You: I never said your name.
You: I always called you Voldie.
Stranger: Pffftttt no muggles can amount to anything a wizard can
You: Hahaha!
Stranger: >Sad
You: Orly?
You: I bet I could.
Stranger: NEVER
You: You know why?
Stranger: You can't
You: Because I am... THE HERO
Stranger: impossible
Stranger: I am the dark lord....
Stranger: NUFF SAID
You: Yeah, and I'm THE HERO.
Stranger: DARK LORD
You: Alfred F. "FUCK YEAH" Jones.
You: THE MOTHERFUCKING HERO.
Stranger: LORD VOLDEMORT
You: I probably fucked your mother, bro!
Stranger: THE MOTHERFUCKING DARKK LORD
You: The Darkk Lord?!
You: Hahaha!
Stranger: DO NOT SCOFF AT MEEEEE
You: Look everyone!
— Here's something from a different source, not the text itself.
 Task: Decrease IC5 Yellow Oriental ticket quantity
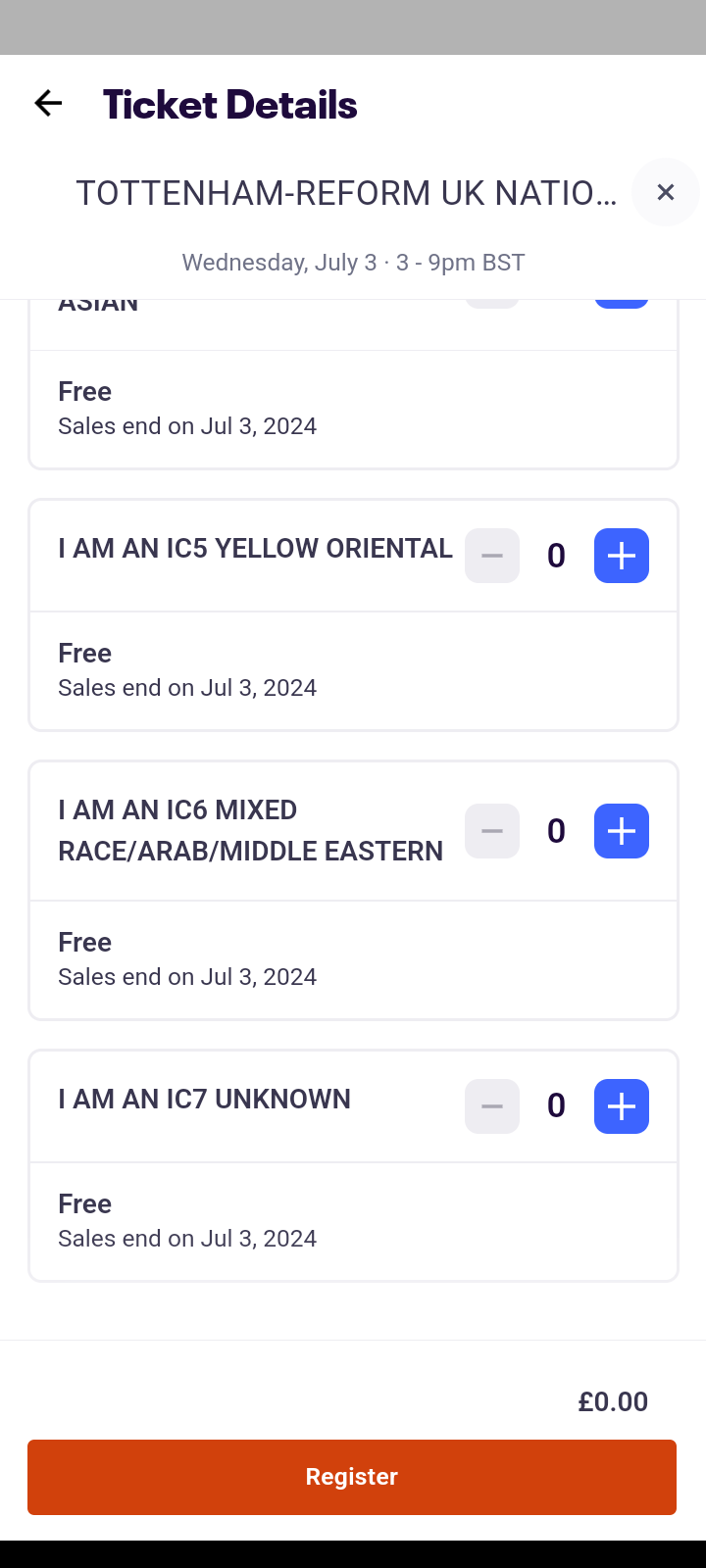492,556
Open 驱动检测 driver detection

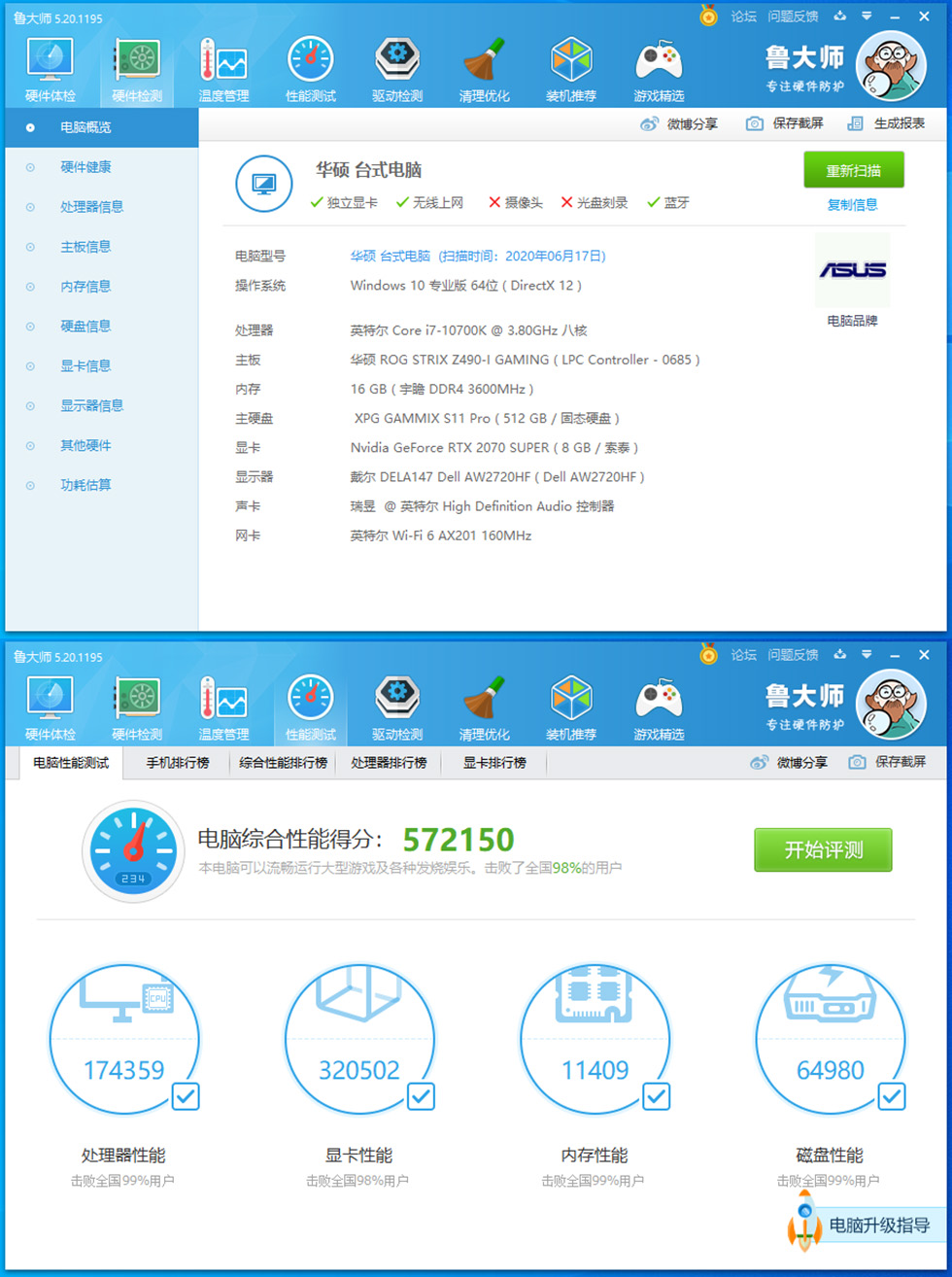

It's Voldie! The Darkk Lord!
You: Hahaha
Stranger: I shall return in one second I have to apperate to someone you're not welcome but I shall be back
You: Hahaha Okey!
Stranger: THE DARK LORD IS BACL
Stranger: BACK
You: Haha! Alright!
You: You know, even I don't make that big of an entrance!
You: Except at parties and when I wanna freak out Arthur!
Stranger: I am the dark lord I deserve a big entrance
You: Haha! I wasn't saying you didn't.
You: Then again, the only reason I don't make big entrances to meetings is because I'm always late.
You: And Arthur yells at me. ._.
Stranger: Ohhh sometimes I have to yell at Snape for being late *tisk tisk* such a hassle
You: Haha! Sorry, I'm getting hungry. I'm off to go eat some hamburgers!
You: Bye Voldie!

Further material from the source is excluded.